Judge Barrett, who currently sits on the Seventh Circuit, attached her name to an ad that appeared in the South Bend Tribune in 2006 sponsored by a group called St. Joseph County Right to Life. At the time, Judge Barrett was working as a professor at her alma mater, Notre Dame Law School, which is based in the Indiana city.
"It's time to put an end to the barbaric legacy of Roe v. Wade and restore laws that protect the lives of unborn children," said the ad, which features images of infants, a young woman holding her midsection and the Supreme Court building.

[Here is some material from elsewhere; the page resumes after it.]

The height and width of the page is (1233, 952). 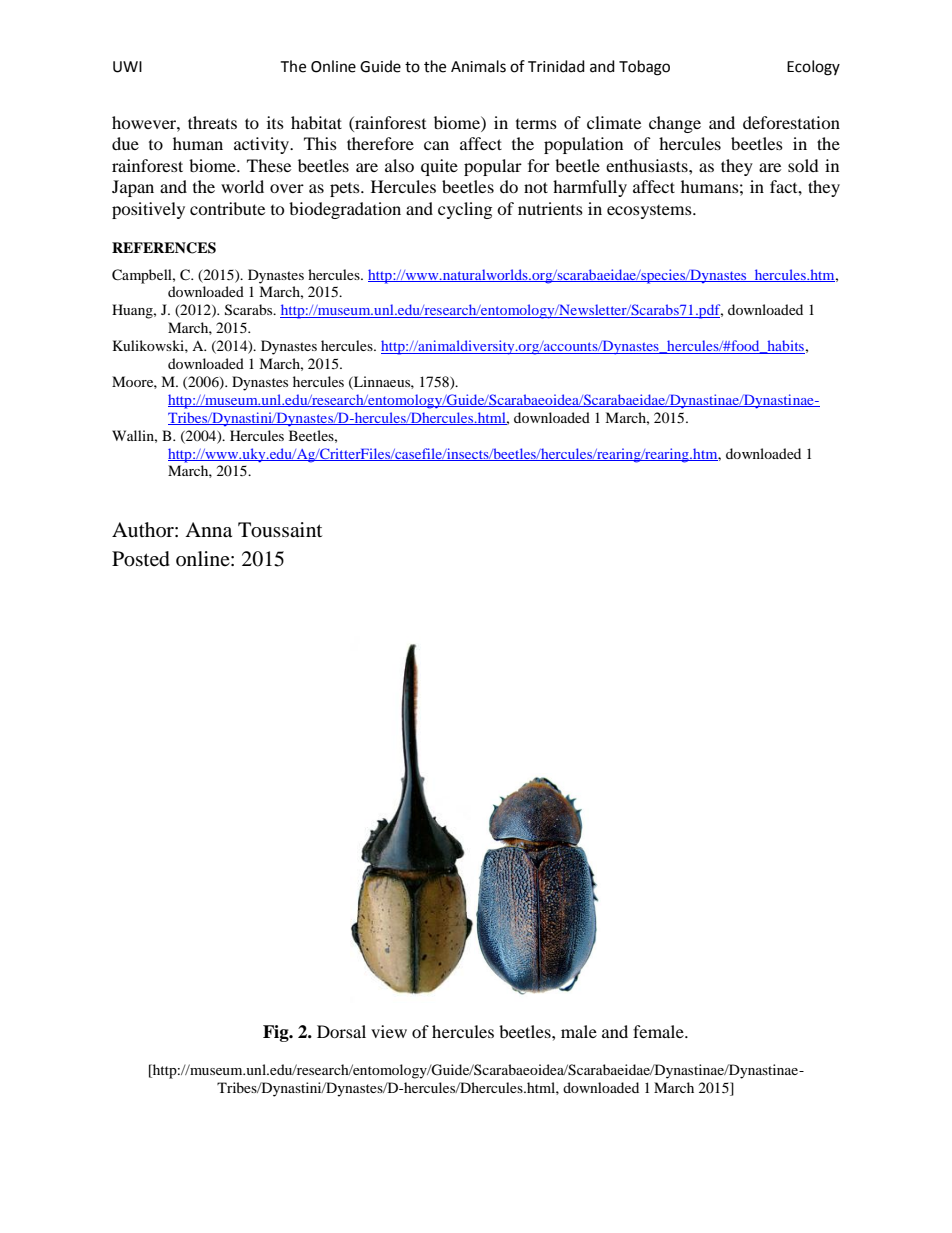 I want to click on not, so click(x=536, y=187).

The resurfacing of the ad sparked concerns that President Donald Trump's nominee, if confirmed, could take aim at the milestone 1973 high court case.
California Sen. Dianne Feinstein, the highest-ranking Democrat in the Senate Judiciary Committee, said in a news release Thursday that the statements Judge Barrett endorsed in the 2006 ad, "coupled with her record on the 7th Circuit, raise serious concerns about whether she would uphold the law."

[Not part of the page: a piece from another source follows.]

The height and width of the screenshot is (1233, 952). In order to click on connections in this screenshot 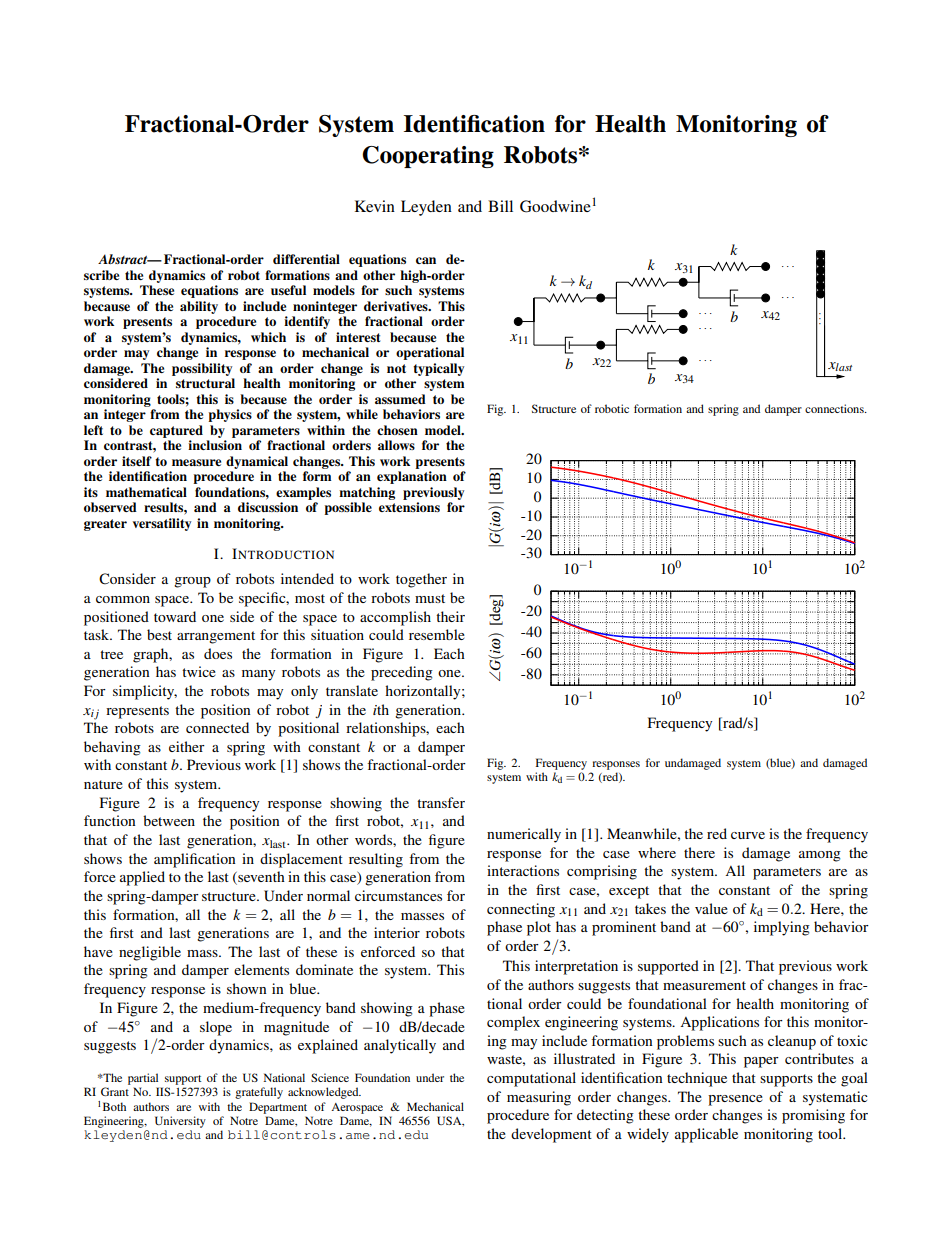, I will do `click(835, 408)`.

Sen. Patty Murray, D-Wash., said in a statement Thursday that she would fight "tooth and nail" to stop Judge Barrett's nomination, with the senator citing her commitment to protecting women's right to legal abortion access.
The office of Sen. Lindsey Graham, R-S.C, chairman of the Judiciary Committee, responded to a request for comment by referring to the senator's public comments during a Wednesday meeting with Judge Barrett.

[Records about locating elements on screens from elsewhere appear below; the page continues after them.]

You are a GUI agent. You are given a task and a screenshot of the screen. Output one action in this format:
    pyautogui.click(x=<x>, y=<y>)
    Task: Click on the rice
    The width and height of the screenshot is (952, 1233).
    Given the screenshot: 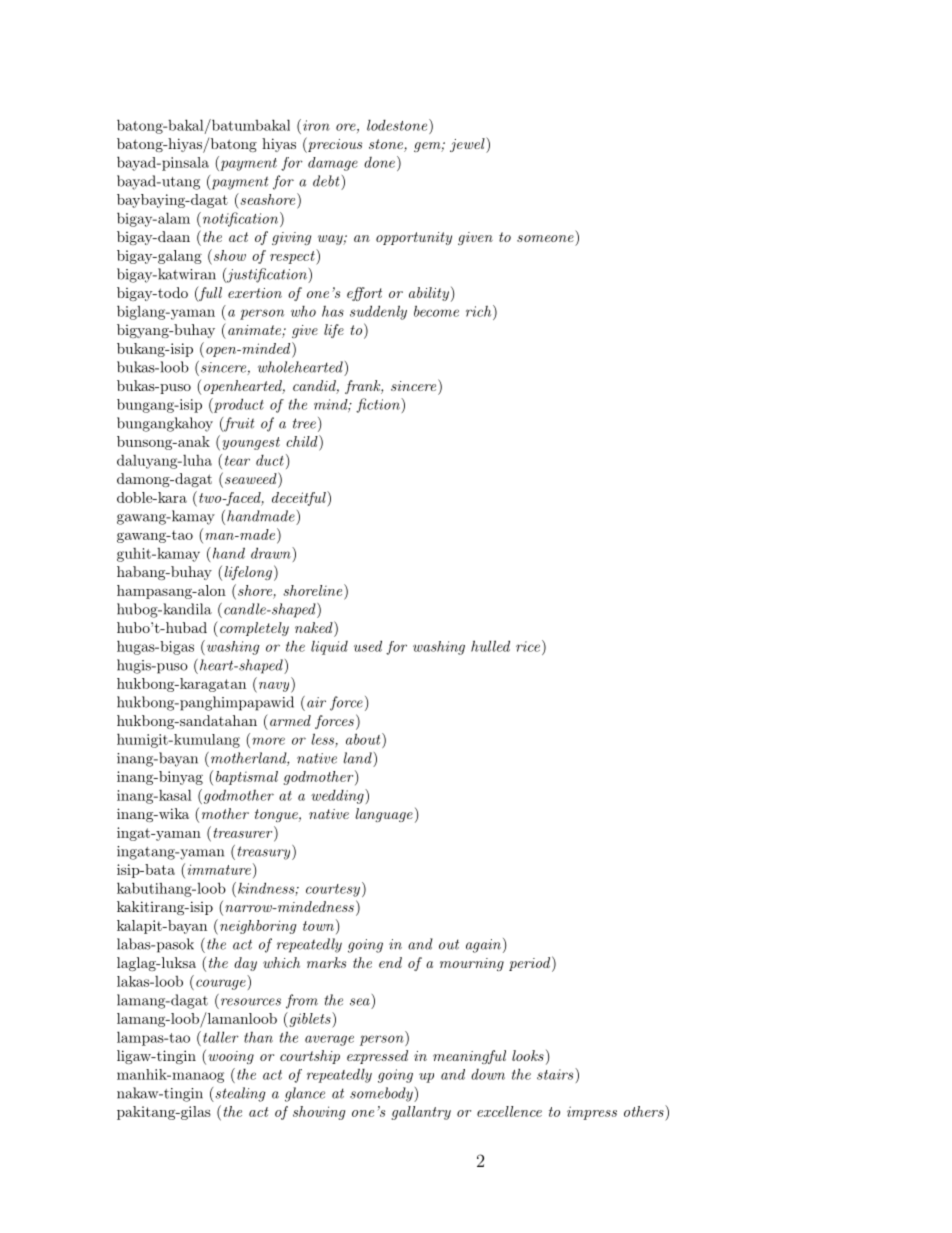 What is the action you would take?
    pyautogui.click(x=528, y=646)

"I think the American people are going to see over the coming days someone who is very capable of understanding the difference between personal beliefs — whatever they may have we all have personal beliefs — and that of being a judge," Graham said.
During her nearly three-year tenure on the Seventh Circuit, Judge Barrett has left a thin but telling paper trail on how she might rule in cases concerning the constitutionality of state abortion restrictions, and numerous cases seeking review by the high court may open the door to eroding long-standing precedent.
While Judge Barrett has not directly written an opinion on abortion, her dissents in two separate cases appear to support imposing restrictions on the practice.
In 2018, Judge Barrett sided with a dissent in an order denying en banc rehearing of a ruling that deemed unconstitutional Indiana's attempt to ban abortions based on a fetus's sex, race or disability, and to require aborted fetuses to be buried or cremated. And in October 2019, she voted with the minority in another order denying en banc rehearing of a decision upholding an injunction on a law entitling parents to be notified about a minor's intent to get an abortion.
Well-liked by the conservative legal establishment, Judge Barrett's stock rose dramatically after Democrats seized on her Catholic faith during her Senate confirmation to question whether she could be an impartial judge on the Seventh Circuit. She was ultimately confirmed in October 2017.
The 48-year-old New Orleans native and mother of seven earned her bachelor's degree, magna cum laude, from Rhodes College and went to Notre Dame Law School on a full-tuition scholarship, graduating first in her class in 1997.
Her legal career began with back-to-back clerkships for two conservative heavyweights, D.C. Circuit Judge Laurence H. Silberman and U.S. Supreme Court Justice Antonin Scalia.